Protests can get ugly. They can get hijacked by emotion, which can undermine the cause. Some people could use them as a platform for violence, or to promote a racist agenda. Even if it doesn’t sink to those depths, a protest could hurt the endeavours of David Hopkin and the players. At the very least, a protest needs to be carefully organised, and at its heart should remain peaceful and respectful. Right now, it’s highly questionable if an organised protest could even be arranged, simply because no City supporter group organisation has yet shown any willingness to pick up the baton of leading a fan movement.
It also needs to be clear what, we as fans, want to achieve. Is it to try to force a change of ownership, or a change of approach from the owners? Rahic and Rupp both state they are here for the long-term and have no intention to sell, so going down the route of trying to drive them out could be ugly, long-lasting and damaging to the club. Witnessing the scene in and around Bloomfield Road on Saturday, what Blackpool supporters are trying to do to unseat their own owners is laudable. But it inflicts a lot of pain on their club and on the majority of fans, who no longer go and watch their team. And even more depressingly, they’ve not yet succeeded in achieving a change of ownership.
My own view is that we should first be looking to campaign for a change in the ownership approach. When I’ve sat down with Rahic and heard his views and philosophies, most are difficult to disagree with. But the club is lacking the ability, expertise and experience to bring them to life and to implement them successfully. The owners need to open the doors not close them. Appoint the right people – then trust them. Seek advice and different perspectives. Engage with fans. Make them feel included. Respect what they have to say. Be open and humble. Bring back some personality to the club. Embrace the history and traditions of Bradford City. Recognise why people are passionate Bradford City fans, and do everything you can to encourage it.
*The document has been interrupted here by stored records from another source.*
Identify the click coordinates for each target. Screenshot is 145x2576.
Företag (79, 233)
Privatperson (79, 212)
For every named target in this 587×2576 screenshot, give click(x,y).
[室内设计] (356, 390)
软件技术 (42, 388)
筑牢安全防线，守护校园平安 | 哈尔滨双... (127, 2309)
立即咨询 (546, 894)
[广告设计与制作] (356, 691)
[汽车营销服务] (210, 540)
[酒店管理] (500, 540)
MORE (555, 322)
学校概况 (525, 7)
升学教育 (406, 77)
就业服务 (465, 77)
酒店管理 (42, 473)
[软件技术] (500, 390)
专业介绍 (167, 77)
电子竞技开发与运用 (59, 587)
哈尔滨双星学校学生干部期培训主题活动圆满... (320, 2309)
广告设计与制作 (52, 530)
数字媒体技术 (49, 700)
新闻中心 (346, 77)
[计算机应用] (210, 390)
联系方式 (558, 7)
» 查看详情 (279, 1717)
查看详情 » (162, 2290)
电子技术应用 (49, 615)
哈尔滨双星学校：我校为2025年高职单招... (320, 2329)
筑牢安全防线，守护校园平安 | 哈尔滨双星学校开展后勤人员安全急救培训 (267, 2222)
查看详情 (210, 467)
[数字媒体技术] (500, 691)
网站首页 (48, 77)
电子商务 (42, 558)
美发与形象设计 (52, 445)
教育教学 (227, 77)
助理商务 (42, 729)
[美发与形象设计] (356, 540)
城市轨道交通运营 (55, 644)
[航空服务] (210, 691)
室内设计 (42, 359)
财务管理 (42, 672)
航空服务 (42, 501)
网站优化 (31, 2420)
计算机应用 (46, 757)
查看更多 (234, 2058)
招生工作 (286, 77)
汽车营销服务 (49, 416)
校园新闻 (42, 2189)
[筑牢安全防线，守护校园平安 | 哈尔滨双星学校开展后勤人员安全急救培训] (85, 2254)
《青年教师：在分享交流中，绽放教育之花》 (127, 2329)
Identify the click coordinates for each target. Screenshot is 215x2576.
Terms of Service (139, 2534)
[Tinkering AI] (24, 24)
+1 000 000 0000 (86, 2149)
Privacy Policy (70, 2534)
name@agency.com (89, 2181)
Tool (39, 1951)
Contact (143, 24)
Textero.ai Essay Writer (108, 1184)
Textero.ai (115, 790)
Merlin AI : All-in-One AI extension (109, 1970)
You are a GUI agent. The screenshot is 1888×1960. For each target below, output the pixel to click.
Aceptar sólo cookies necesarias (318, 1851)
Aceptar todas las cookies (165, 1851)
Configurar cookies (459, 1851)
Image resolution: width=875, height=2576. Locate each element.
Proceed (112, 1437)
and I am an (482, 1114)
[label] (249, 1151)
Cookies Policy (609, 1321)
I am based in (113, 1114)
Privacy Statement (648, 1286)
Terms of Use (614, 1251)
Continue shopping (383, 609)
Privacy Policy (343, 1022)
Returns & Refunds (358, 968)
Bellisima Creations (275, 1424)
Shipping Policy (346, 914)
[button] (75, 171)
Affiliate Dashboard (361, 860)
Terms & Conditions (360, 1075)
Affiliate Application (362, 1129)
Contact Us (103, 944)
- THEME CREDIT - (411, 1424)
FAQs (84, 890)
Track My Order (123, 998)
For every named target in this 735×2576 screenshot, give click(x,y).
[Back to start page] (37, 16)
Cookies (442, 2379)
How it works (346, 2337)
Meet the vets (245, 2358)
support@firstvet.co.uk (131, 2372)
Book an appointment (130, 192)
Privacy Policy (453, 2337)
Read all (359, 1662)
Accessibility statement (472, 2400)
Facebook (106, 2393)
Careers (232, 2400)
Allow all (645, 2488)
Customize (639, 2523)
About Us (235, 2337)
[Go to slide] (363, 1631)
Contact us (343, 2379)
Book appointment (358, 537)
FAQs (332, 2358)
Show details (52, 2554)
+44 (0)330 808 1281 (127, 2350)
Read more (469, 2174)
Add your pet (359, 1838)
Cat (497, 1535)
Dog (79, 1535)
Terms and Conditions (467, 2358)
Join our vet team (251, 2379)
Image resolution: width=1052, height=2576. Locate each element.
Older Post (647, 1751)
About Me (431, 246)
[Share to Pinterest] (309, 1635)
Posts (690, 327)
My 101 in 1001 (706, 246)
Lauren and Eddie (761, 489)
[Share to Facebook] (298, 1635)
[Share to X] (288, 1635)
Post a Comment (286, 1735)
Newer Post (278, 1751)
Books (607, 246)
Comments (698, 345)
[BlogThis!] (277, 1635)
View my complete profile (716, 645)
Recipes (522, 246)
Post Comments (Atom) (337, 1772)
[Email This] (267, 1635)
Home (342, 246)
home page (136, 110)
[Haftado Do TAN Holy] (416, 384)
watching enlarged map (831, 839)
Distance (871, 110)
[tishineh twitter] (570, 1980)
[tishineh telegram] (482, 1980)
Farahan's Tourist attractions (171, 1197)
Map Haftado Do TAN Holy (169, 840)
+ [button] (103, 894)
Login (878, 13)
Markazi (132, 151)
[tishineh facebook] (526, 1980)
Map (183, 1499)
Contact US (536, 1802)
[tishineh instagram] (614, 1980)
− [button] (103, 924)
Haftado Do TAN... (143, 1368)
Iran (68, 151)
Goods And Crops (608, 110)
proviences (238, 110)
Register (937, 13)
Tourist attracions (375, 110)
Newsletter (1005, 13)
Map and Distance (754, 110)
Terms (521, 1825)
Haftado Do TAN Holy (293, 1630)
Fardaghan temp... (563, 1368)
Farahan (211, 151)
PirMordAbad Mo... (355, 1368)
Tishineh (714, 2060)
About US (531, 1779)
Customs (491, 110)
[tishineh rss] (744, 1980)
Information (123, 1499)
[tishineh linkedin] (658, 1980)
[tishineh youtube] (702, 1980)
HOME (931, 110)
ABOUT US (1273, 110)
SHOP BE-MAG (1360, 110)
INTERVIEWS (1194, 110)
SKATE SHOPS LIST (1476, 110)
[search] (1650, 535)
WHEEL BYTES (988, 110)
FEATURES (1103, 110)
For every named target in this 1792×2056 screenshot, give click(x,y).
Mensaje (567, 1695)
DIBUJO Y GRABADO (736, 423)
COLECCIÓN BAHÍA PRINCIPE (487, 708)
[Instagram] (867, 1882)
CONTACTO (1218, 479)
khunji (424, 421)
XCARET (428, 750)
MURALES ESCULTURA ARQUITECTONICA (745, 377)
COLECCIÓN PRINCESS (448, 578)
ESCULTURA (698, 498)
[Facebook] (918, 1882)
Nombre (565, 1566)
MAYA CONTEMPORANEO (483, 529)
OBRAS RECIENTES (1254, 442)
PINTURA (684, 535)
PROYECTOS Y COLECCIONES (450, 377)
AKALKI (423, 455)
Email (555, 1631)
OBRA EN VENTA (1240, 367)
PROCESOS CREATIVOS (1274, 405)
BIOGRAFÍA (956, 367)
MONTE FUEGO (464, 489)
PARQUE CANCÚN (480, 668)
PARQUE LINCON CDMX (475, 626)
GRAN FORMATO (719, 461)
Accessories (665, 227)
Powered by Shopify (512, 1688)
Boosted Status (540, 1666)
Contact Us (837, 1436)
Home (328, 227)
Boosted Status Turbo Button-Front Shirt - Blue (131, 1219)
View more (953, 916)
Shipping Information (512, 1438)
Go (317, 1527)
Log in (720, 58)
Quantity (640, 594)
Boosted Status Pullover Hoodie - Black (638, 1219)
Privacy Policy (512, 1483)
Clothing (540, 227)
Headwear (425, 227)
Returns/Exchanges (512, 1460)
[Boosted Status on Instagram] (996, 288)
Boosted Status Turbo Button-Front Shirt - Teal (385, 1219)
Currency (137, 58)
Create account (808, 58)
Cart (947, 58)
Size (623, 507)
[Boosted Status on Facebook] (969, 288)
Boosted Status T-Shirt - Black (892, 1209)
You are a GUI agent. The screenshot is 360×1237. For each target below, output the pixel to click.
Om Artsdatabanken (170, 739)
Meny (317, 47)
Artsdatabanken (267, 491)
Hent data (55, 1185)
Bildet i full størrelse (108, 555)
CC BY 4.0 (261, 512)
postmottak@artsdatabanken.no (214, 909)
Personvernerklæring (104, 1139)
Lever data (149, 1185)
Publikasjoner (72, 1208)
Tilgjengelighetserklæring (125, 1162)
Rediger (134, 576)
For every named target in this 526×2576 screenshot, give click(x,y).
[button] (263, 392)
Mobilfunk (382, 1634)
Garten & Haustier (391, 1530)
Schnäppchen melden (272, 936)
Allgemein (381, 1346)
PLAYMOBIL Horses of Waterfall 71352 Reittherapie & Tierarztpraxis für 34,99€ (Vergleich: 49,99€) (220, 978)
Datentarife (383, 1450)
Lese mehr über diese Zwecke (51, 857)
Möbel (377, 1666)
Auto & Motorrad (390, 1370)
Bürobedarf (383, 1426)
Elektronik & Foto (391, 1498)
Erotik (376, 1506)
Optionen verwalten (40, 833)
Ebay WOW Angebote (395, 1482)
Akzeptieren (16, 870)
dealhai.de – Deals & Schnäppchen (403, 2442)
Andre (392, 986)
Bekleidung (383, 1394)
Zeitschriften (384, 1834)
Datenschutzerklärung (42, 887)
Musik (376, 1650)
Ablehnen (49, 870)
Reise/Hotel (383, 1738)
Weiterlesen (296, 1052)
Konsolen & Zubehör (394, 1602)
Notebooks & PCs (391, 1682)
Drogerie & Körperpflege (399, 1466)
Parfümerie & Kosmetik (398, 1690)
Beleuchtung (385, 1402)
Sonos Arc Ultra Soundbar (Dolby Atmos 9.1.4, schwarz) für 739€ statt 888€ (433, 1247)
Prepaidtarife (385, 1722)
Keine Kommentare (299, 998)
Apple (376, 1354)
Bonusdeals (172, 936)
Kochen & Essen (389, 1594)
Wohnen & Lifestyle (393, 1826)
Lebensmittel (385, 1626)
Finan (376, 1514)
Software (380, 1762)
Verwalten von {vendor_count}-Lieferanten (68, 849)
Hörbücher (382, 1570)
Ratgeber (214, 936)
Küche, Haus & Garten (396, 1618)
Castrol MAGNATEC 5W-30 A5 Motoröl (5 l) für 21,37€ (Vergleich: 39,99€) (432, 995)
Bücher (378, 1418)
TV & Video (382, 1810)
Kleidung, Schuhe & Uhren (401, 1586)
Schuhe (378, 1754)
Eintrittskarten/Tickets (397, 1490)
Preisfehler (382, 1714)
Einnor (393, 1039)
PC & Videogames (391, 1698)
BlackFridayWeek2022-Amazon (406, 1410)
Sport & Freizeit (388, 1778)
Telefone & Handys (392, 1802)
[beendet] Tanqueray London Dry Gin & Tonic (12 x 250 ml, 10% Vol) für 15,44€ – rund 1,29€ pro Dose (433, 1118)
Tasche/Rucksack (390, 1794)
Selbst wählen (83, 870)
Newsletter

A campaign for a change of ownership approach could be achieved through making a peaceful statement. For example, I quite like the idea of a designated five minute period in a home game where as fans we all chant and cheer on the team loudly and enthusiastically – to demonstrate how wonderful the club can be, and the importance of fans. Followed by a five minute period of silence, or retreating to the concourse, to highlight the risks of an eroding supporter base and of people turning their back on the club. It could be very powerful. And, importantly, it doesn’t have to get personal.
Ultimately, what we are asking of our owners is realistic and fair-minded. We are not demanding Premier League football or expensive signings. We just want a club we can relate to and feel proud of. Rahic and Rupp might be the owners, but there are thousands of us who feel as though we own a part of the club too. That this is every bit our institution as well. And the anger comes from the prospect that someone is hurting our club, or operating in a way that ignores our views and leaves us feeling irrelevant.
Without supporters, the owners have nothing. We are the biggest asset they have. The number one determinant between success and failure. And if they don’t believe that, they need to watch videos of the Chelsea or Aston Villa games. Revel not just in the heroic player performances but the intense backing from fans that took them to such heights. Lose that, lose everything.
As fans we have a duty to be respectful and to not let emotion cloud our next moves. We have every right to be upset with the way Bradford City is operating, and it should be shown in calm, measured and responsible ways, so our views cannot be ignored.